**Passage provided:**
▼
I have suffered from depression all my life. I mean the word suffer; at my worst I am suicidally nihilistic. It's always there, it's not something I escape from...even in my quietest moments there's a voice there telling me how much I don't deserve this. I have been depressed ever since I was in single digits...I was not a happy go lucky kid, I was not allowed to be part of things with other kids my age, and I gravitated to adults, who I could at least speak to and with on a similar kind of level.

The obvious thing here is that I knew even when I was little that something was terribly, horribly wrong, and that everyone made a huge mistake and thought I was a boy because of physical attributes, but try explaining that when you don't have the language to do so, when you are so deep in your self examination that you've turned yourself inside out.

I was hospitalised 3 or 4 times for varying degrees of suicidal ideation between 1990 and 200-something.

The first time I openly expressed my real identity was in the early 1990s. Having been exposed to RHPS after I went to college, I felt I could finally put words to the things I felt. could finally see that I was...well, I was still broken, but I could see there was maybe a way to put the pieces back together.

Cue Julie singing 'I know the pieces fit cos I watched them tumble down...'

I had a therapist, we'd talked extensively about me transitioning, she was calling me Julie (see how long I knew my name?), she was looking for a specialist for me so I could get the ball rolling on actually transitioning. She agreed with me that this was something I needed to do in order to rescue myself.

Abuse, emotional and psychological and external, kept me from doing that. I sublimated, subsumed, subverted, sub-everything-ed it.

I stopped seeing that therapist.

Another 10-ish years of abuse and gaslighting followed, interspersed with feeble attempts. 2000-ish I made a grab for the ring...and a few months later was diagnosed with lymphoma. 2008 everything had fallen apart in my personal life, the relationship if it could be called that was a farce, and I leaned again.
That's when I had my heart attack.

I have kept struggling. I have kept fighting. I started seeing a new therapist. She seemed amenable to dealing with my gender things...and other people at the mental health center certainly were...my psychiatrist and the staff on that side were, and are, amazing. But when it came time for a letter...she disappeared. I'd invested over a year in therapy for this, and in the space of 2 weeks it disappeared.

I was done.

I was so done.

I was already out here...I'd stopped hiding and lying here in July of '14. But I kind of reached the point that I was certain I'd be able to go no further.

I did some researching, but it was half assed. I emailed a few places, and never got any response back...including from the clinic in New Hope, where I'd pinned my hopes on going. The depression was hard core, and by this point I was on both an anti-depressant and a mood stabiliser/bipolar medication to keep me functional.

I sent one last e-mail out.

(Side note: I just took a look, because I have a weird tendency to keep stuff that I'd have no reason normally to keep...and I do in fact have the initial e-mail I sent out:

"Hi!

My name is Julie Knispel, and I'm a female identifying individual living in New Jersey, about an hour give or take from Philadelphia.  I've been researching clinics and service providers that might be able to assist me with my transitioning, including contra-hormonal therapy.  I've read a lot of very nice things about Mazzoni Center, your website looks awesome, and I wanted to reach out to find out how to make things...work, I guess?
▲
**Stored data entries:**
▼
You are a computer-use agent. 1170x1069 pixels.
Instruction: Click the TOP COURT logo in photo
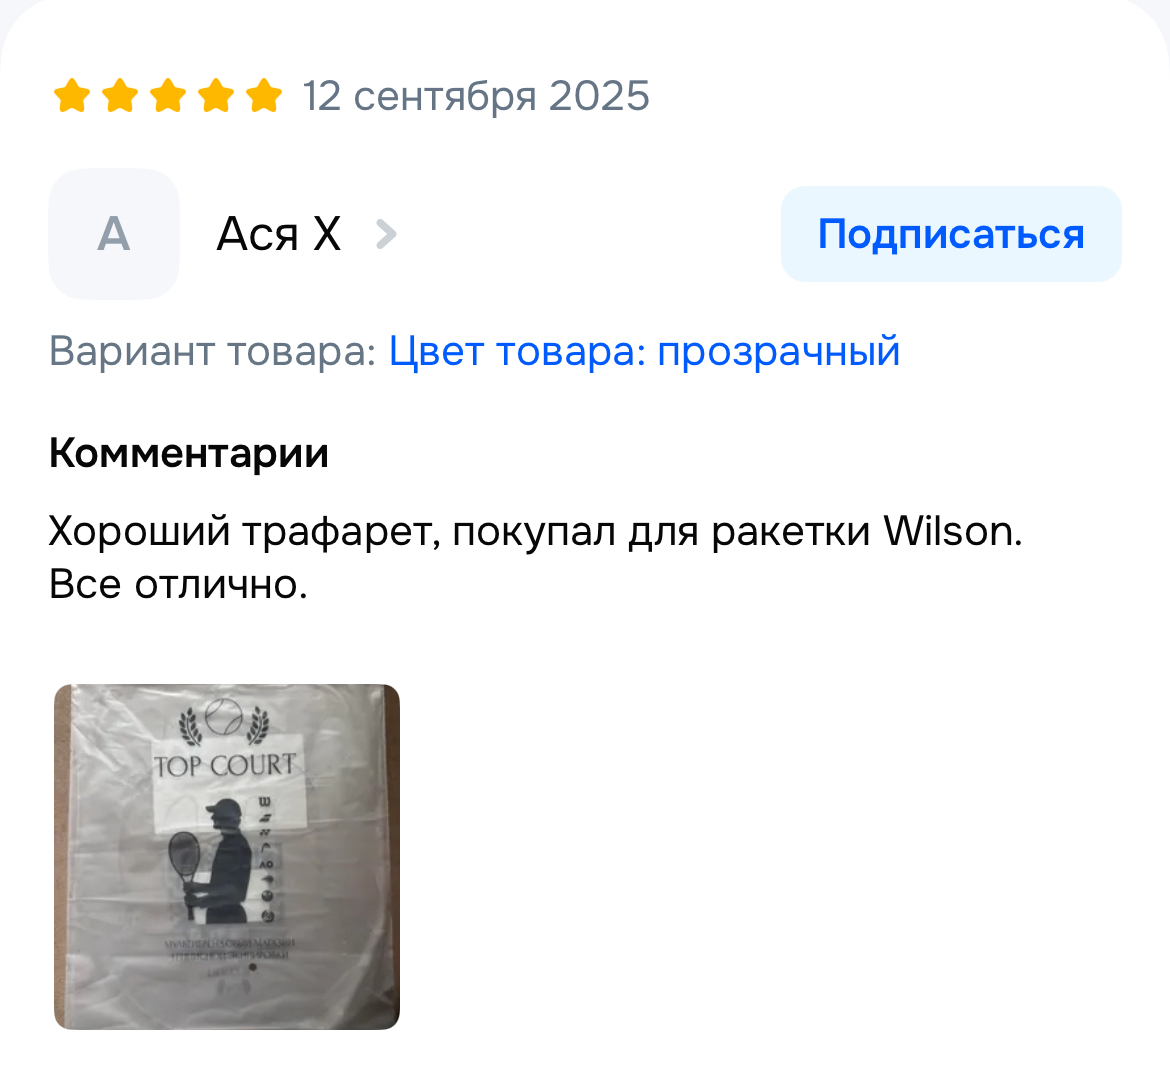pyautogui.click(x=225, y=765)
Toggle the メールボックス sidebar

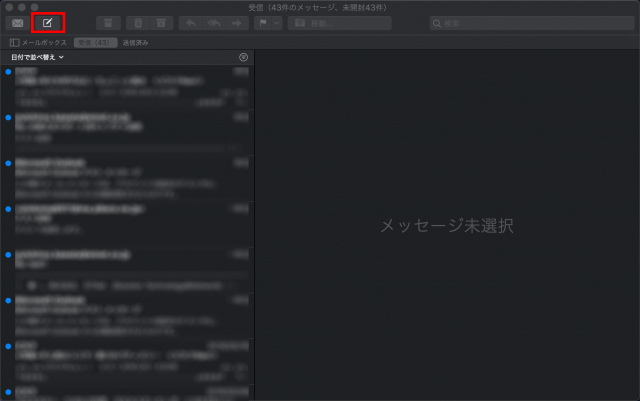point(38,43)
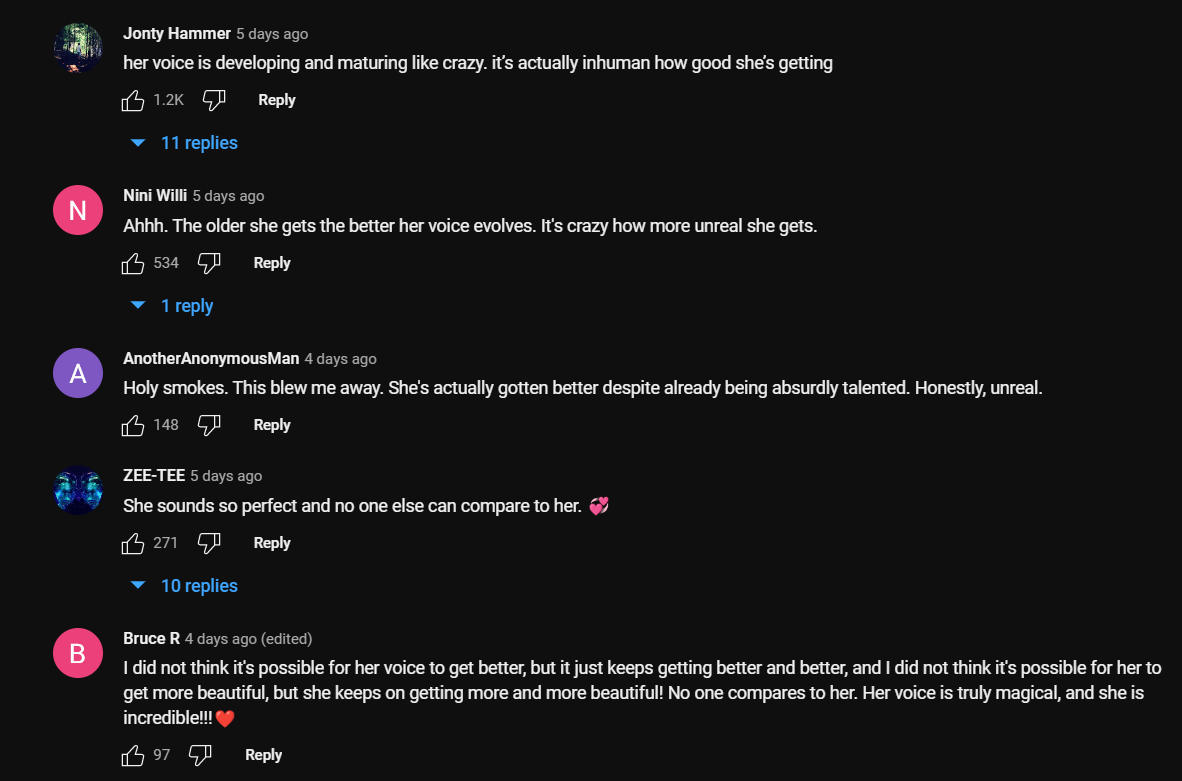Reply to Jonty Hammer's comment
This screenshot has height=781, width=1182.
point(277,100)
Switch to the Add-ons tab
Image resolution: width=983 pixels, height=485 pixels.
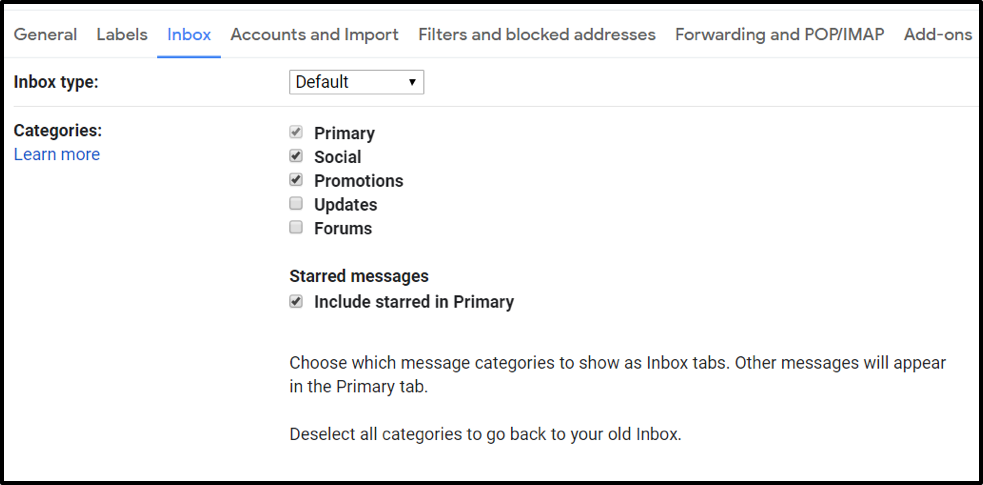(937, 34)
▲
**To do:**
1) Reproduce the personal account of depression and transitioning word for word, starting with "I have kept struggling." and going on through "go no further.".
2) In the personal account of depression and transitioning, which clinic had the writer pinned hopes on going to?
3) Rewrite as a brief list the paragraph of the personal account of depression and transitioning that begins "I had a therapist, we'd talked extensively," keeping its main facts.

**Results of the exercise:**
1)
I have kept struggling. I have kept fighting. I started seeing a new therapist. She seemed amenable to dealing with my gender things...and other people at the mental health center certainly were...my psychiatrist and the staff on that side were, and are, amazing. But when it came time for a letter...she disappeared. I'd invested over a year in therapy for this, and in the space of 2 weeks it disappeared.

I was done.

I was so done.

I was already out here...I'd stopped hiding and lying here in July of '14. But I kind of reached the point that I was certain I'd be able to go no further.

2) The clinic in New Hope.

3)
- The writer and a therapist had talked extensively about transitioning.
- The therapist called the writer Julie.
- The therapist was looking for a specialist so the actual transition could begin.
- The therapist agreed that transitioning was needed for the writer's rescue.